I'm in general agreement. There is a recognition in most privacy statutes, and even in the public sector, that you collect information for a purpose. It has to be authorized by law or it has to be reasonably connected to an operating program of the public body. That information can be used for that purpose or for a use compatible with that purpose. There is a body of case law, within the commissioners at least, that talks about that: what is that compatibility?
I think part of it has to do with a direct connection. Is there a direct connection between tracking somebody's status leaving and determining whether there's a likelihood that somebody's going abroad to engage in terrorist activities? Those are both national security contexts. You see those as being relatively adjacent and possibly justifiable. CBSA sharing that information with CSIS might make sense in the circumstances, but that should be under an information-sharing MOU that should be available for public scrutiny. If they want to share it with the tourism department, for example, I can't imagine that being so directly connected.

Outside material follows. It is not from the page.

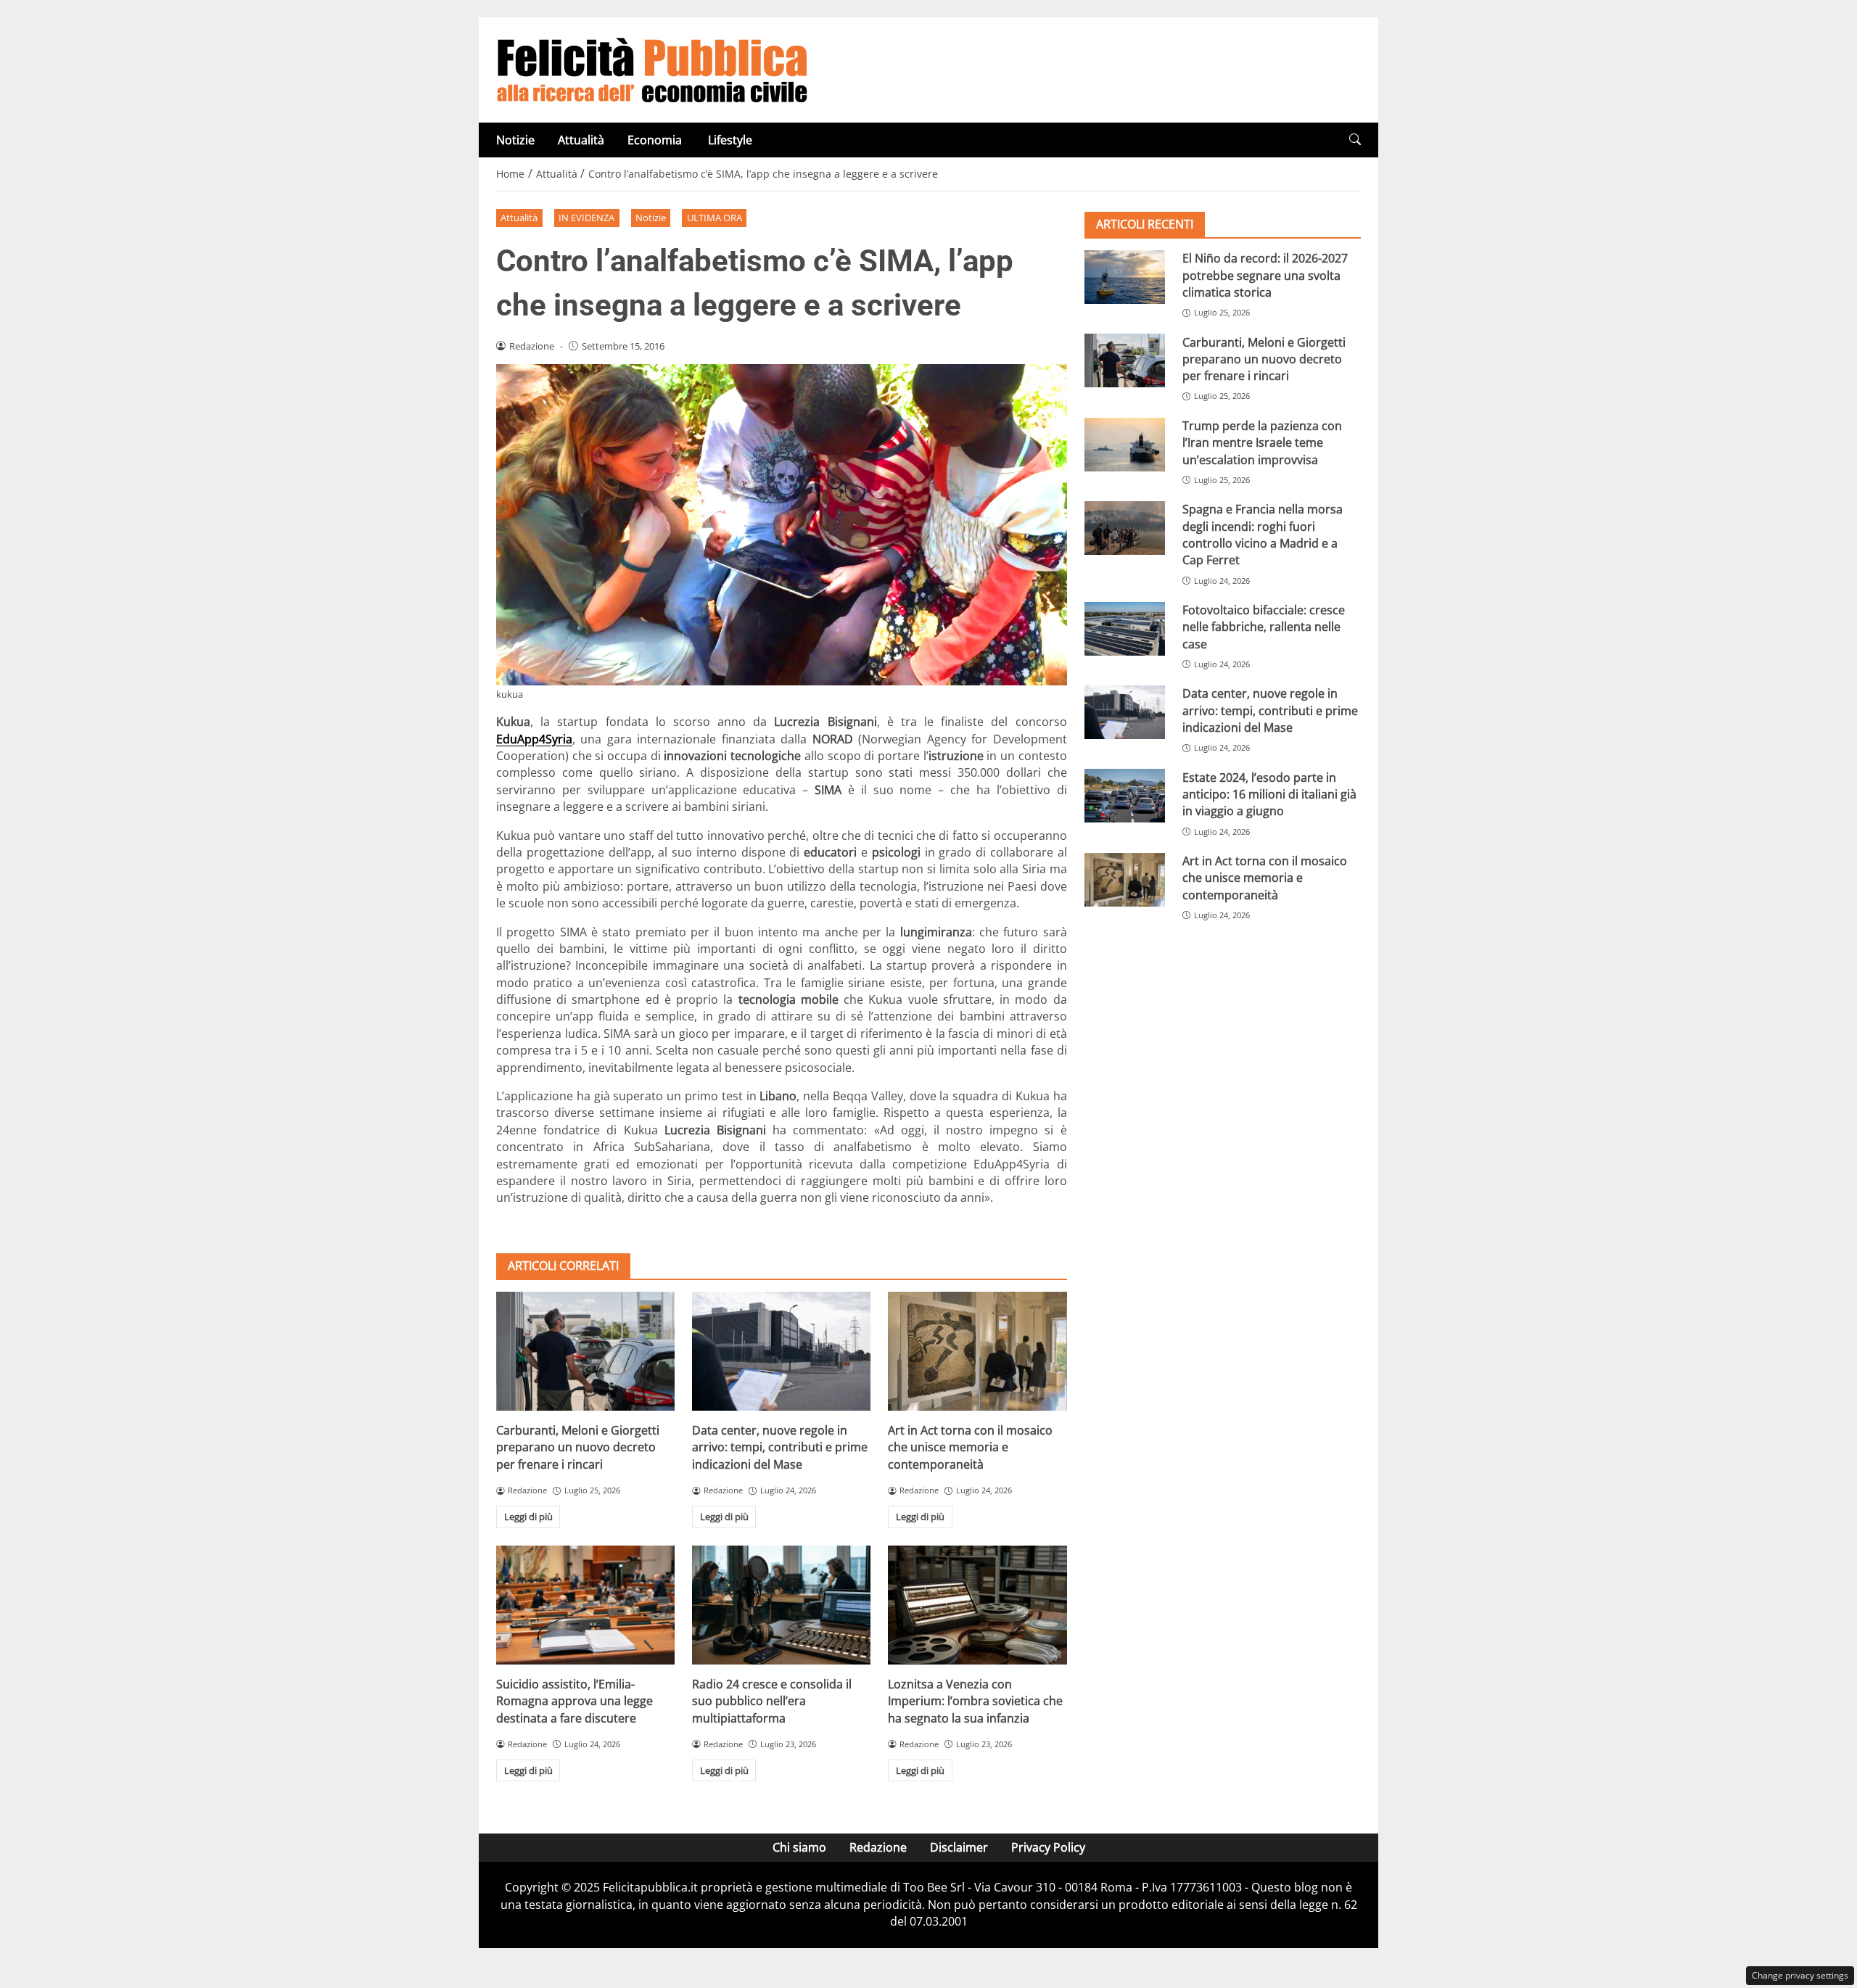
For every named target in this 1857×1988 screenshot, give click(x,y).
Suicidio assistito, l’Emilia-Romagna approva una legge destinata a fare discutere (574, 1701)
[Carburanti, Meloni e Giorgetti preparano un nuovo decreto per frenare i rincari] (585, 1351)
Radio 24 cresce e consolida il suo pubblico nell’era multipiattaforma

The nature of the information needs to be taken into account. How sensitive is it, and really, on balance, is it worth doing this? You also have to be mindful of Canadians' expectations. You can always think that any little bit of data the government has can probably be useful someplace else. You need to think about whether it's reasonable in the circumstances that it would be used in that other place, particularly when you look across the very broad diversity of government institutions. The Department of Health provides primary health care to the aboriginal people of Canada. That's a huge amount of very sensitive information about individuals that should never find itself over in Stats Canada, other than in the aggregate, or that shouldn't find itself over in CSIS just because the government of the day has decided to knock down the walls between the departments.